The lesson plans also suggested teachers could extend the lesson by having students “write letters to themselves about what they can do to help the president. These would be collected and redistributed at an appropriate later date by the teacher to make students accountable to their goals.” (Emphasis added)
After public outcry, the Department later edited the lesson plans to instead have students “Write letters to themselves about how they can achieve their short-term and long-term education goals.”
Although the president’s speech focused on the value of education and personal responsibility, federally directed lesson plans set a concerning precedent. As American Enterprise Institute’s Rick Hess wrote at the time, the lesson plans “were developed with federal funds, devised on taxpayer time, and made available on the Department of Education’s website” and “might be construed as an invitation to engage in advocacy rather than instruction.”
Now for the 2015 edition of the Department of Education interfering into Americans’ business. The guide states, “As a parent or caregiver, it can be hard to know how to support your child’s learning, but asking your child’s educators the right questions is a good place to start.” The guide suggests parents ask specific questions of their child’s school, including, among others:
· What are the discipline and bullying policies at the school?
· Are the meals and snacks provided healthy?
· Is my child on grade level, and on track to be ready for college and a career?
· How do I know my child’s teachers are effective?
· How much time do teachers get to collaborate with one another? What kind of professional development is available to teachers?
Although none of the questions are particularly eyebrow-raising, it’s the pomposity with which the federal Department of Education suggests that “it can be hard for families to know how to support their child’s education,” but that they know how.

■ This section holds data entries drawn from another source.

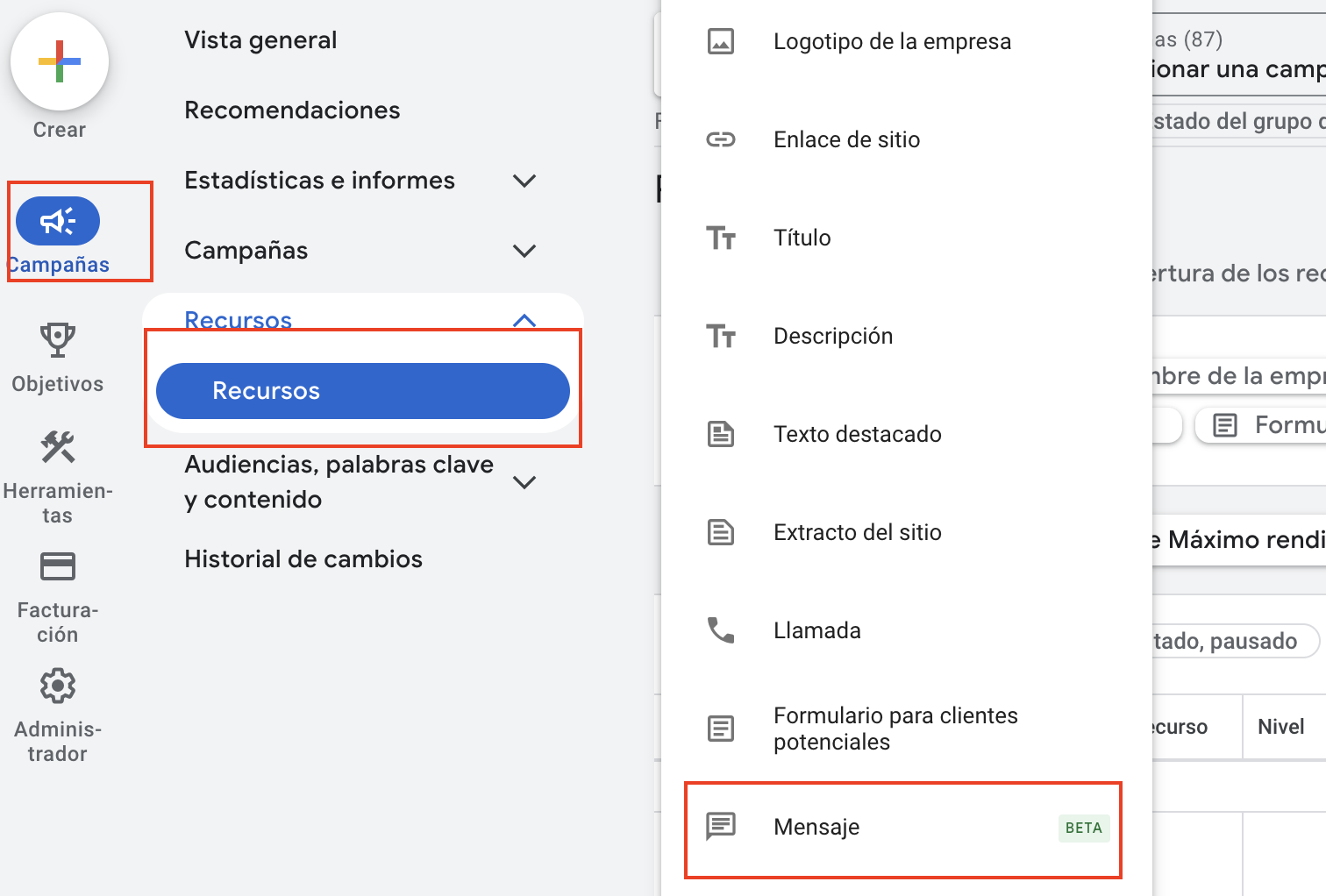Click the Crear plus button
Viewport: 1326px width, 896px height.
pos(58,61)
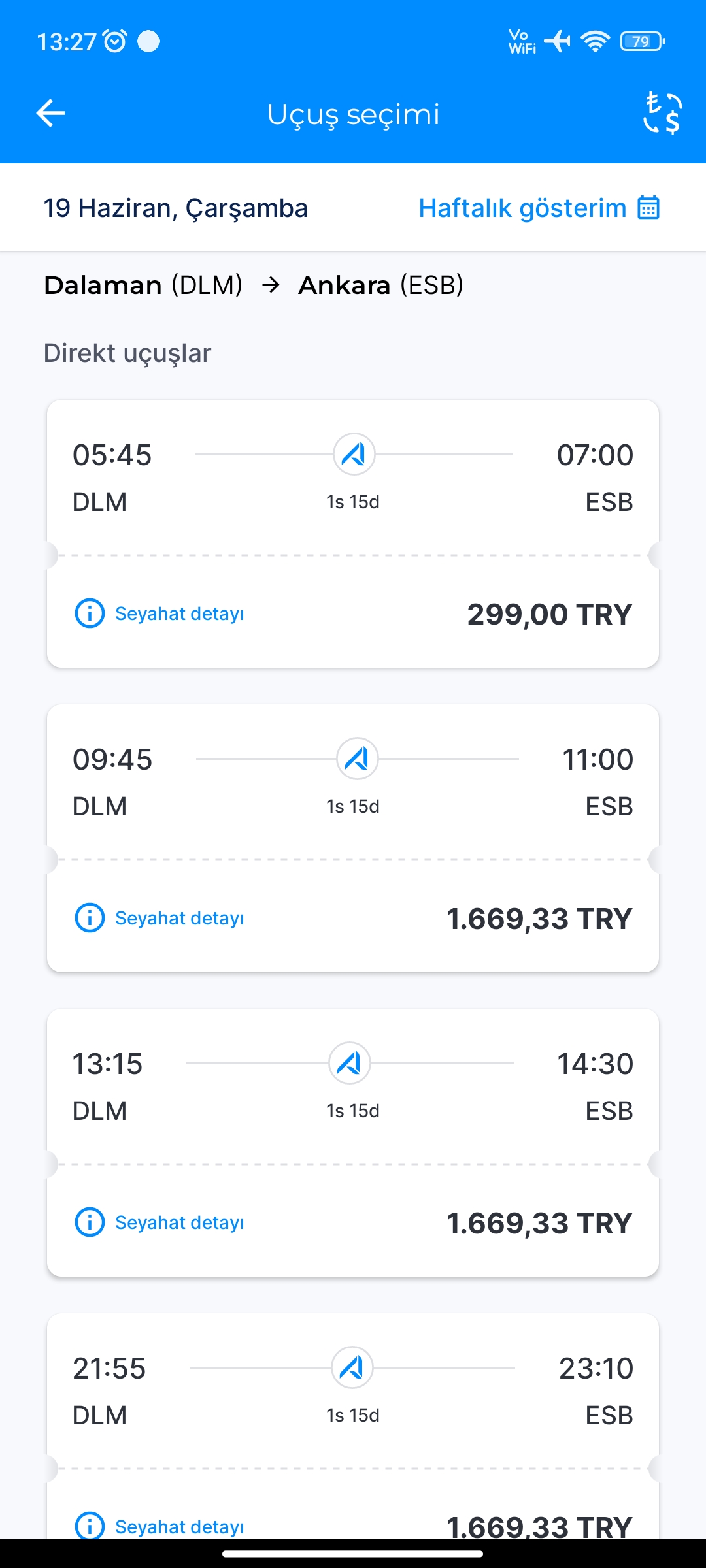The width and height of the screenshot is (706, 1568).
Task: Open Haftalık gösterim weekly view
Action: (x=522, y=208)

Parents are the most informed and active consumers of education information, especially when they have school choice options available to them.
As researchers Thomas Stewart, Patrick Wolf, Stephen Cornman, Kenann McKenzie-Thompson and Jonathan Butcher have found, school choice moves parents from being passive recipients of education to active consumers, moving from the margins to the center of their child’s educational experience.
Parents don’t need a government manual to know how to support their children. They need the freedom to choose options that work for them. The Obama administration has been hostile to school choice, annually trying to eliminate funding for the D.C. Opportunity Scholarship Program, and placing injunctions on Louisiana’s school choice program, among other meddling.
Instead of producing government manuals, the administration should support choice in Washington, D.C., and not threaten life-changing school choice programs in the states.